━━━ Raw data ━━━

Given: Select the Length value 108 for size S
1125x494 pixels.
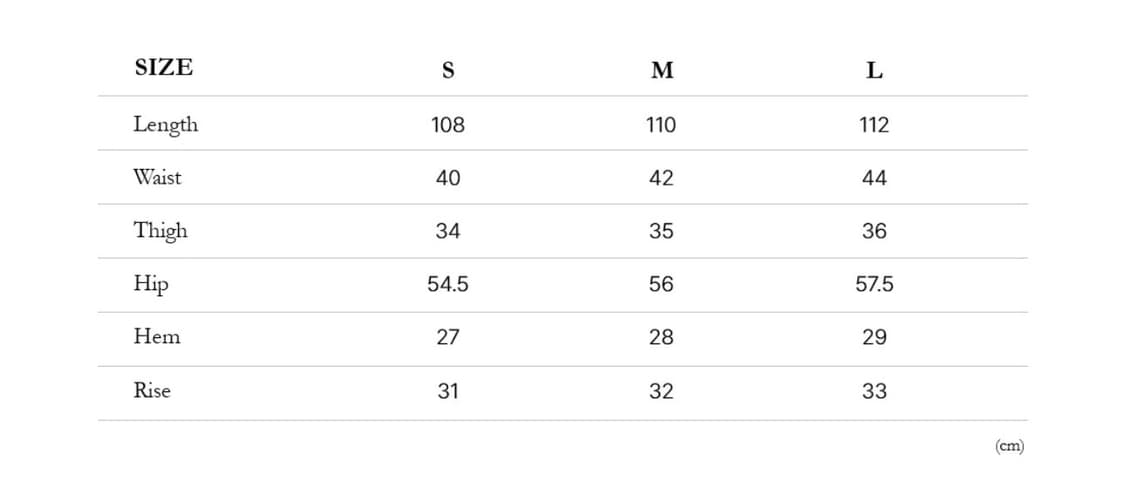Looking at the screenshot, I should pos(448,125).
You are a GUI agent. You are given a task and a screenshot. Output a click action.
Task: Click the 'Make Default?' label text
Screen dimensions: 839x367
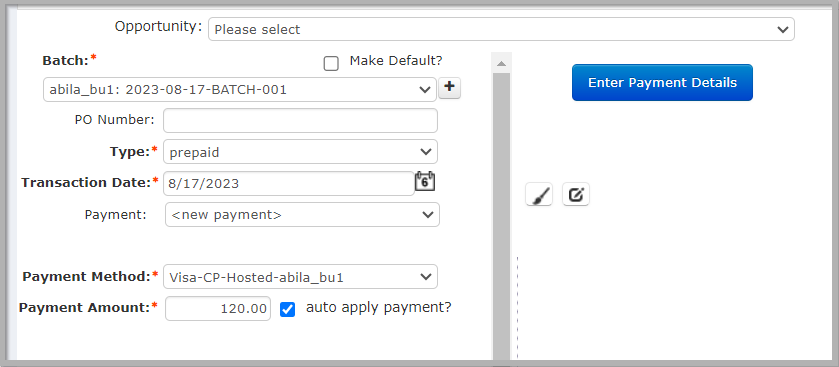pos(396,60)
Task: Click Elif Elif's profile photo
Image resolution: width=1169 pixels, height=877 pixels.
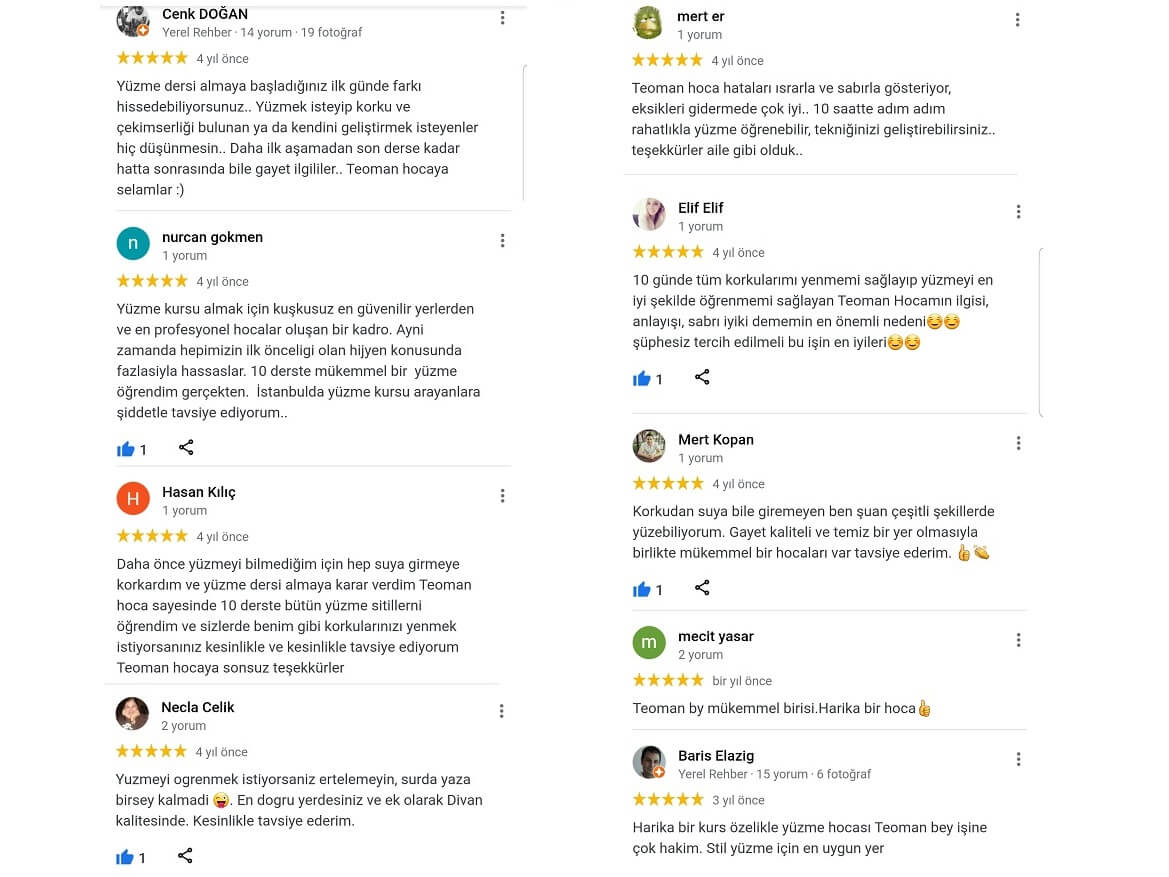Action: [649, 214]
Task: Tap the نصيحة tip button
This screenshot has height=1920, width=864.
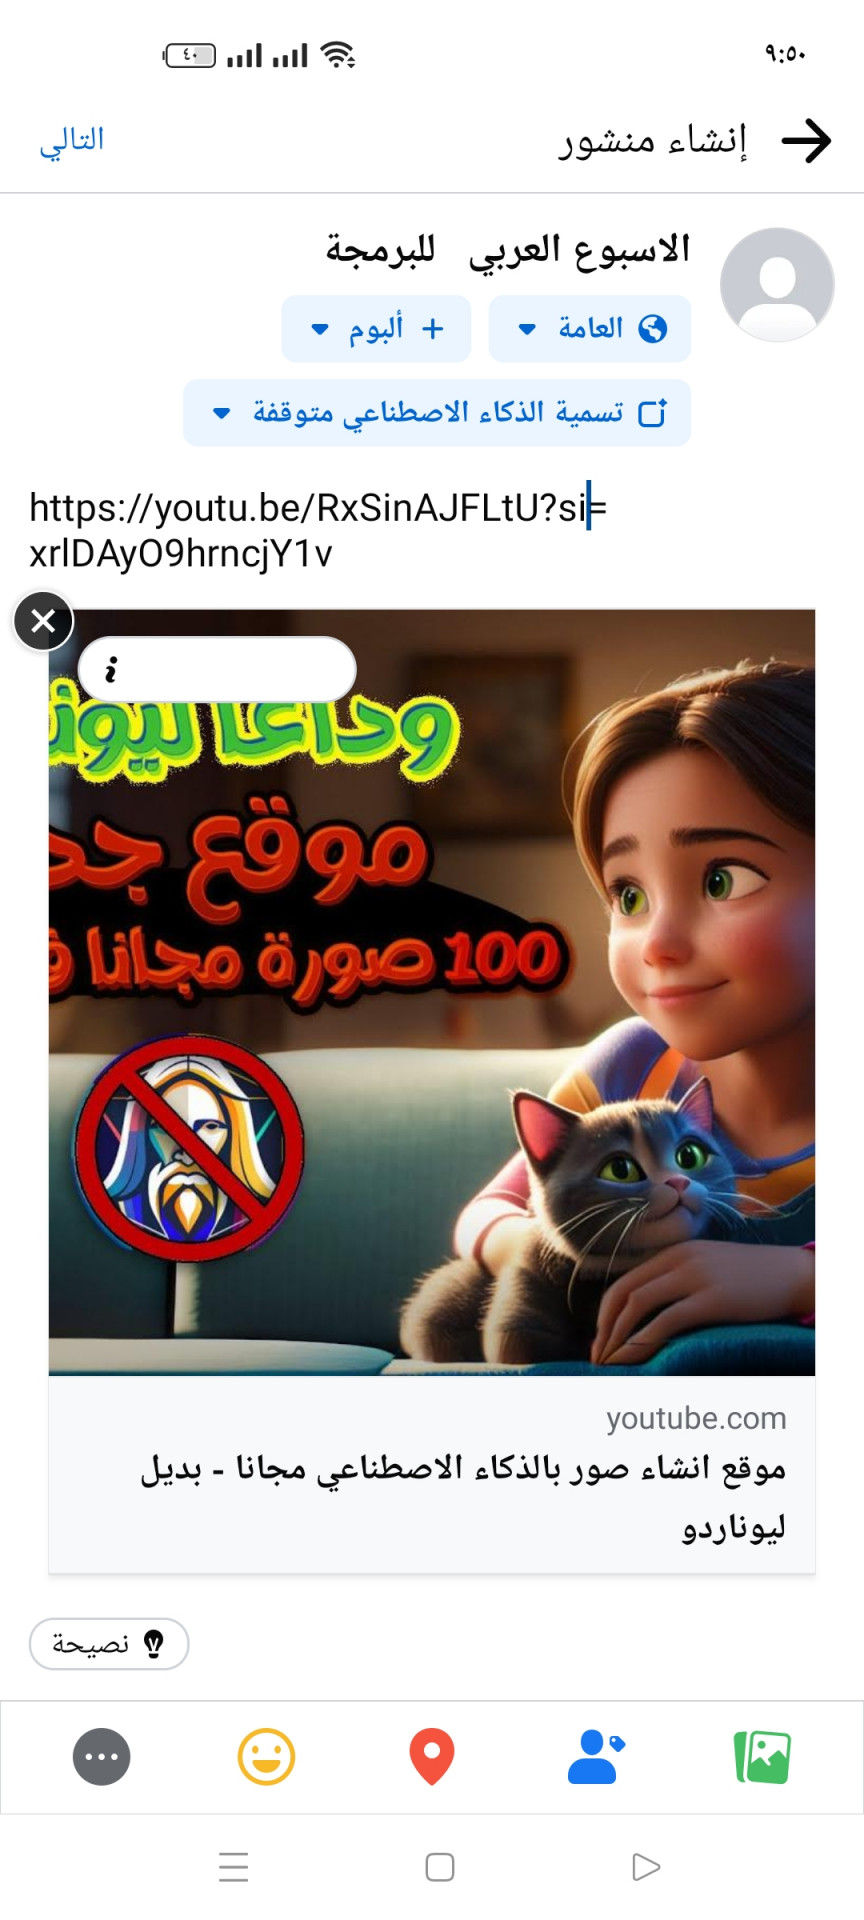Action: point(109,1644)
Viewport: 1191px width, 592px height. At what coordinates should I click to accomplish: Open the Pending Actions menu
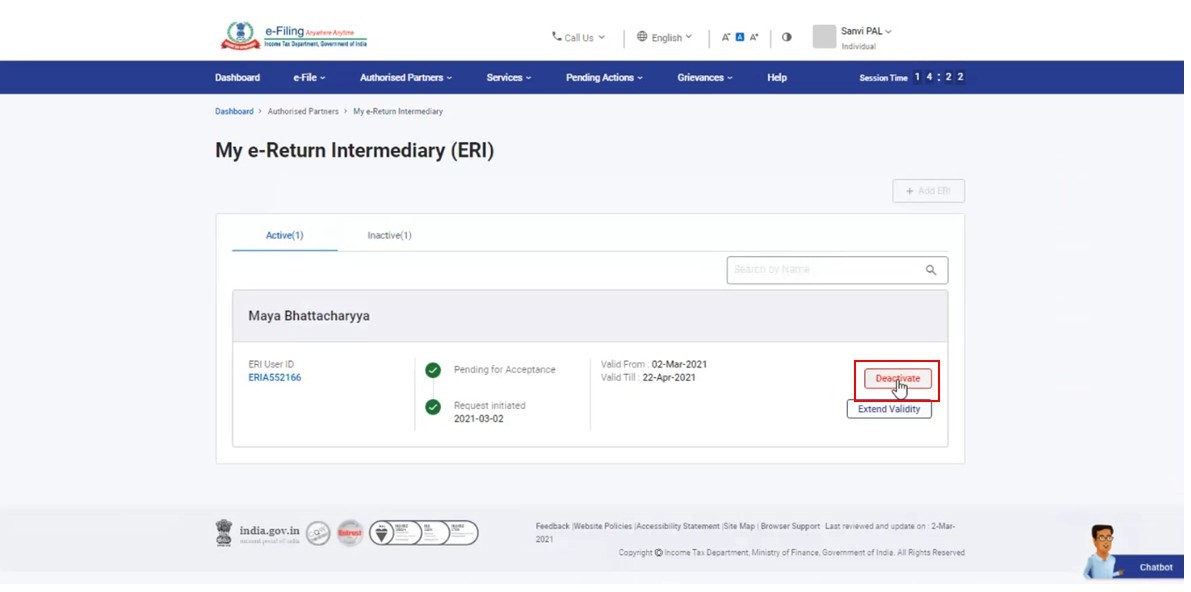[x=604, y=77]
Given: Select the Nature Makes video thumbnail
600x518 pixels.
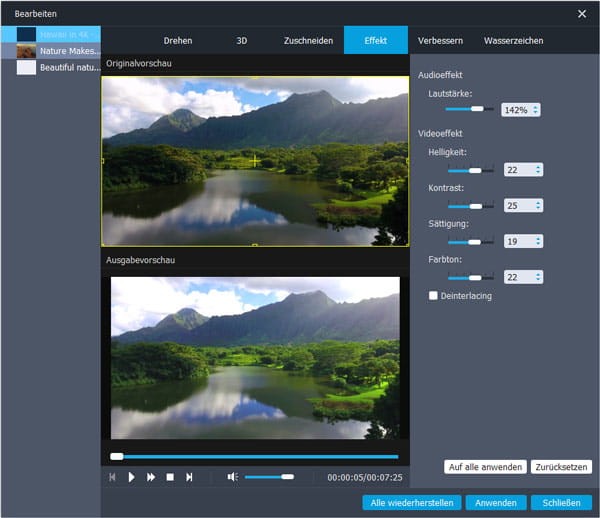Looking at the screenshot, I should pos(27,50).
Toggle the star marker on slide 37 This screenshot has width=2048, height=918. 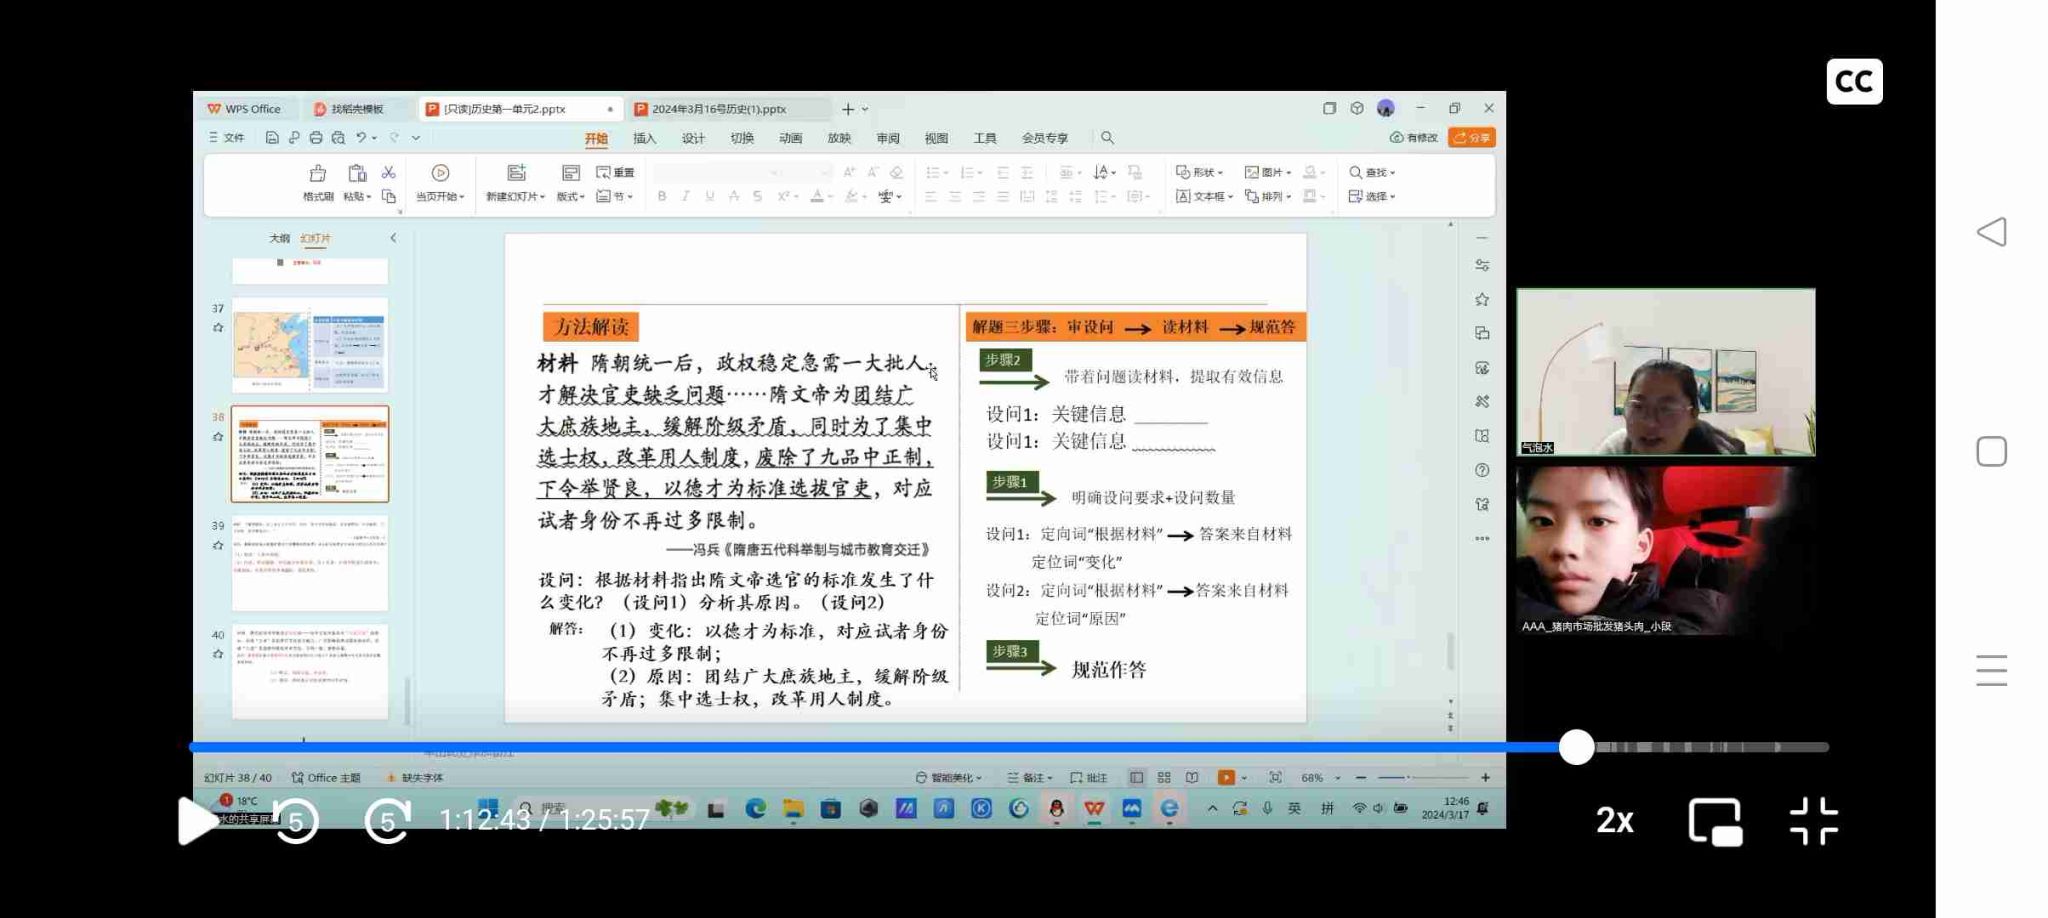(x=218, y=328)
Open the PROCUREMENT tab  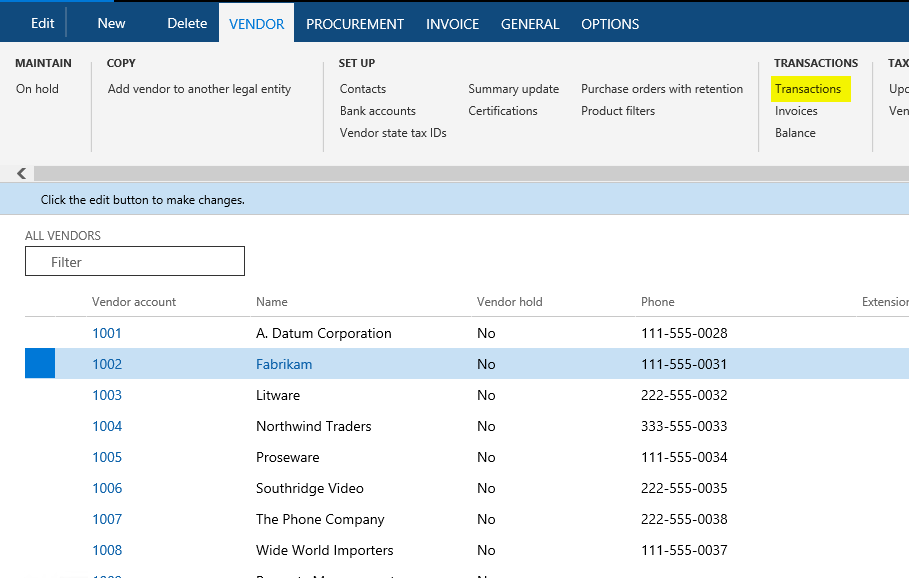355,24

━━━

Exercise - For each line of the entries that includes "Select", show that line.

Solution for this exercise -
Given: Select the Length value 108 for size S
Given: Select the Nature Makes video thumbnail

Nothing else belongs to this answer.